The United States participated in military strikes against Libya this weekend where Colonel Muammar Gaddafi remained in power despite a mass uprising in the east of his country. To prevent the regime from massacring its own people, the United Nations authorized an intervention on Thursday. Britain, Canada, France, Italy, Spain and the United States had been involving in patrolling the skies of Libya as of this weekend and launched air and missile strikes against Libyan armor and anti-aircraft defenses.
According to the chairman of the American Joint Chiefs of Staff, Admiral Michael Mullen, the allied action had already had a “very significant impact” as of Sunday “in establishing this no-fly zone.”
Nineteen American warplanes, including Marine Corps Harrier jets, Air Force B-2 stealth bombers and F-15 and F-16 fighter jets, conducted strikes in the morning.
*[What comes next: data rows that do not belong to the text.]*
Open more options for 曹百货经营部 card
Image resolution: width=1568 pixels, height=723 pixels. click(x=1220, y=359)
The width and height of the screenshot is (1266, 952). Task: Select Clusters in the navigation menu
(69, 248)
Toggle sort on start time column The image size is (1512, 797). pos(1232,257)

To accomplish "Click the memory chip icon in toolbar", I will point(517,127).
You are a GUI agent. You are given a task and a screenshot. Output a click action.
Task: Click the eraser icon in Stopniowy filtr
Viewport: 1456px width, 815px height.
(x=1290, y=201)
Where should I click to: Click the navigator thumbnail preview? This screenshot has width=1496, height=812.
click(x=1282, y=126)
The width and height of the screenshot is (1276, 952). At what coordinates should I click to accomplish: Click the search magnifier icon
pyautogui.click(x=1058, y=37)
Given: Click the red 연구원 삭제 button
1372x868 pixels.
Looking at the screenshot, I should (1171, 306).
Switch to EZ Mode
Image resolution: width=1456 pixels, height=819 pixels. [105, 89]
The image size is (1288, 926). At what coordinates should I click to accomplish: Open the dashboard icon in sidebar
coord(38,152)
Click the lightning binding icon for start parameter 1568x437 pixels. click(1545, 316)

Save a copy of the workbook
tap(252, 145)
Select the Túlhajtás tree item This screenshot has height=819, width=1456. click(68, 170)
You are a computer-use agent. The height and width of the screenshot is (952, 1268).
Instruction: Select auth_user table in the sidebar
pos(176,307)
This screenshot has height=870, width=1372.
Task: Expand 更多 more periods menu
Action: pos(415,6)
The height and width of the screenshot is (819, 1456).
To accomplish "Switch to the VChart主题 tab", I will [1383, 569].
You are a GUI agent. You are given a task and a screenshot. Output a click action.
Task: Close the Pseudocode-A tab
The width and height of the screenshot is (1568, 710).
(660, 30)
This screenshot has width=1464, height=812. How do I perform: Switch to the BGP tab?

The previous night, American and British guided-missile destroyers and submarines off the Libyan coast had deployed cruise missiles against some twenty air defense facilities ashore.
“The no-fly zone is effectively in place,” Mullen said on CNN’s State of the Union. “We’ve got combat aircraft over Benghazi and we’ll have them there on a 24/7 basis, start to move that to the west.” Most air defenses and several airfields had been disabled. “Now we’ll look to cut off his logistics.”
Although French aircraft were the first to target Libyan tanks near the city of Benghazi in the east of Libya on Saturday, the United States were taking the lead in terms of the coalition, according to Admiral Mullen. “General Carter Ham, American commander of USAFRICOM, is actually the commander right now,” he said on ABC’s This Week.
In the coming days or weeks, the United States would move into a supportive role in enforcing the no-fly zone, providing intelligence and jamming Libyan communications, “but I haven’t been given a date by the president where American military participation here would end,” Mullen said on Fox News Sunday.
Democrat Carl Levin, who chairs the Senate Armed Services Committee, was unambiguous about the administration’s intentions however. He told NBC’s Meet the Press that within days, there would be a “hand off” to America’s allies “and this mission will then by carried on by French, by British and by Arab countries.”
While Admiral Mullen emphasized the limited and “clearly defined” nature of the operation, Senator Richard Lugar, the top Republican on the Foreign Relations Committee, argued that the operation lacked sufficient clarity and that Congress should be consulted “if we’re going to war with Libya.”
The Indiana Republican worried that the coalition wasn’t sure whom it was trying to support. “Obviously the people that are against Gaddafi,” he said on CBS’ Face the Nation, “but who?”
“We had better get this straight from the beginning,” Lugar added. “Or there is going to be a situation in which war lingers on — country after country, situation after situation — all of them on a humane basis, saving people.”
Senator Jeff Sessions of Alabama was also concerned about the lack of a clearly defined objective. He warned on Meet the Press that the West “could end up with the rebels having lost momentum and creating a prolonged stalemate.”
Although both Admiral Mullen and the administration had stressed that regime change wasn’t part of the Western intervention, another senior Republican, Lindsey Graham of South Carolina, said on Fox News Sunday that its goal should be to “isolate, strangle and replace” Gaddafi. Others legislators disputed this, noting that the operation was sanctioned by the United Nations to protect civilians.